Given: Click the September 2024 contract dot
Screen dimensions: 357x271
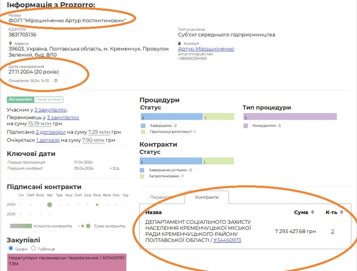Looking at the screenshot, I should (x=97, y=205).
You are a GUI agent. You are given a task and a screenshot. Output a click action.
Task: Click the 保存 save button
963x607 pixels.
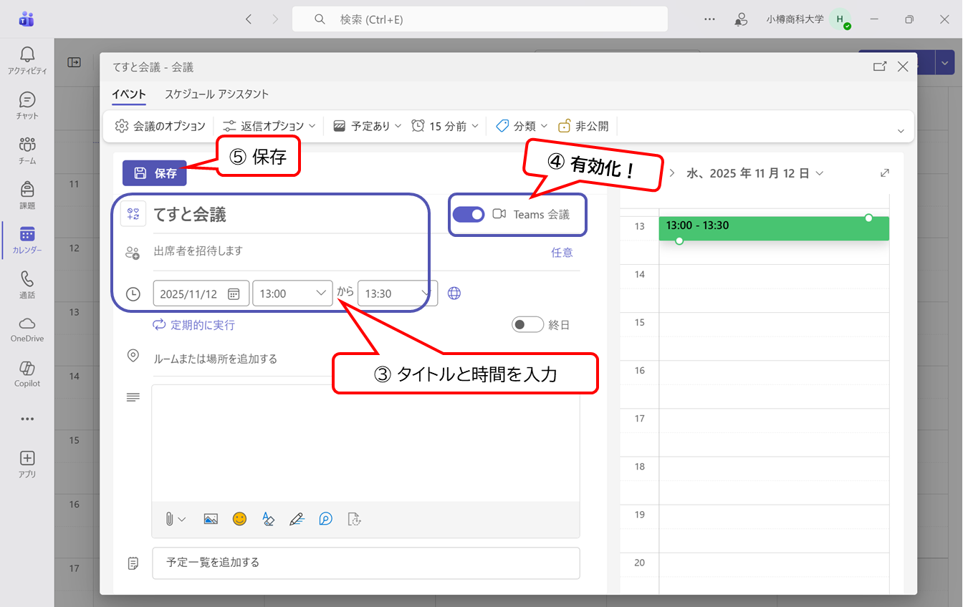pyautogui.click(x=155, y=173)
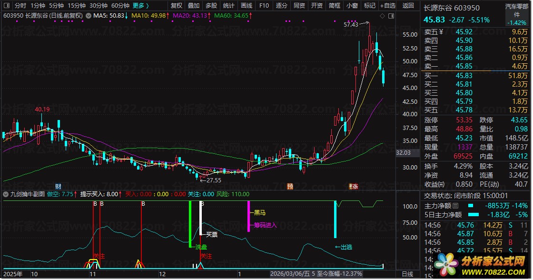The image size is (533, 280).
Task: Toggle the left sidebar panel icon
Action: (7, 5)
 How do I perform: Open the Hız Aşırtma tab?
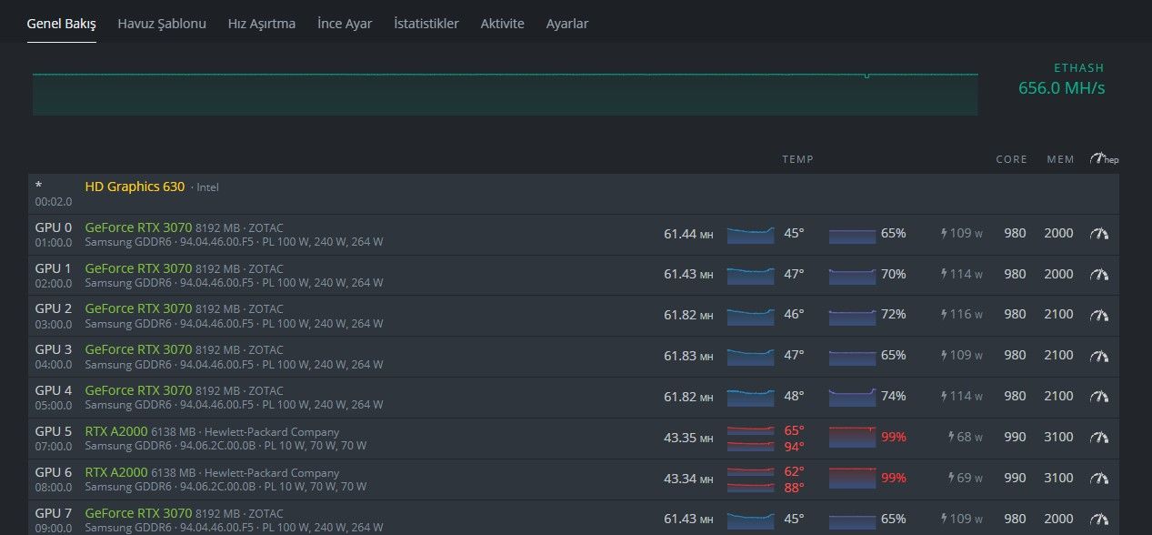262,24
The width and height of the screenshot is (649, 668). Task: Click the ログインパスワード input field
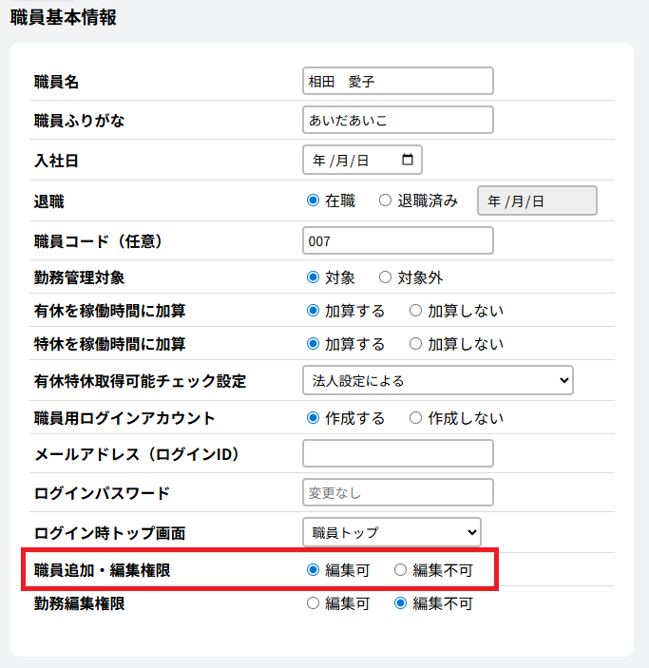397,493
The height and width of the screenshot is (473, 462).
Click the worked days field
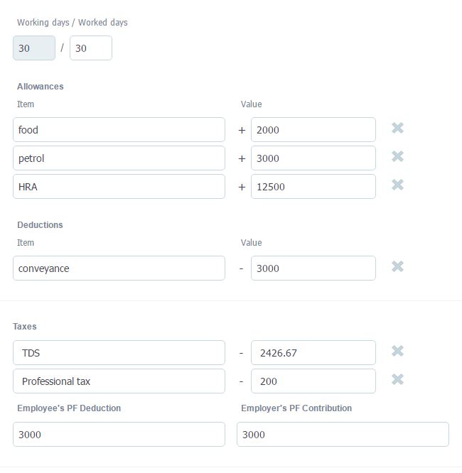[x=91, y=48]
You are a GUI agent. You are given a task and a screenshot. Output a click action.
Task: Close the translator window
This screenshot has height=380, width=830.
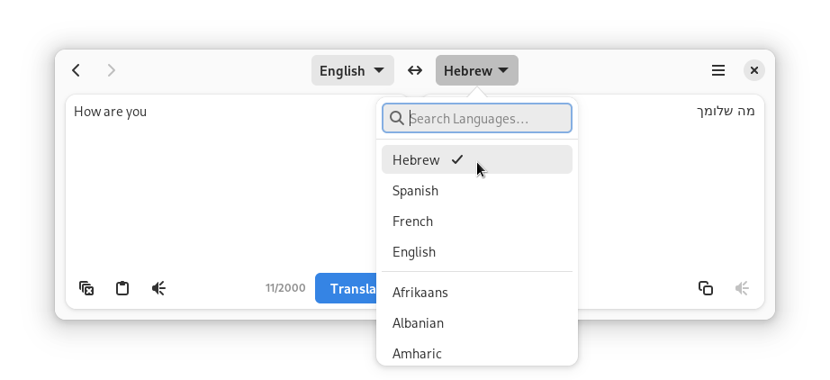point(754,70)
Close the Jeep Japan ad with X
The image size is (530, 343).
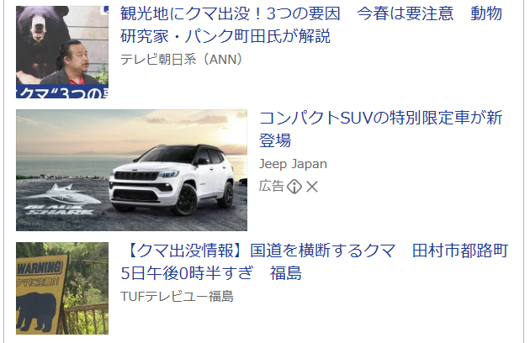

EXERCISE DESCRIPTION: Pictures aside, set down the lines from the one containing "Task: Click the 保存 save button" through the end of the records above, exactly and only those.

RESPONSE BELOW:
Task: Click the 保存 save button
963x607 pixels.
pyautogui.click(x=155, y=173)
The image size is (533, 280).
Task: Toggle the left sidebar panel icon
Action: (7, 5)
 How do I perform: Open the Hız Aşırtma tab?
262,24
The width and height of the screenshot is (649, 668). Task: Click the ログインパスワード input field
397,493
The height and width of the screenshot is (473, 462).
Click the worked days field
[x=91, y=48]
You are a GUI agent. You are given a task and a screenshot. Output a click action.
Task: Close the translator window
This screenshot has height=380, width=830.
point(754,70)
Close the Jeep Japan ad with X
The image size is (530, 343).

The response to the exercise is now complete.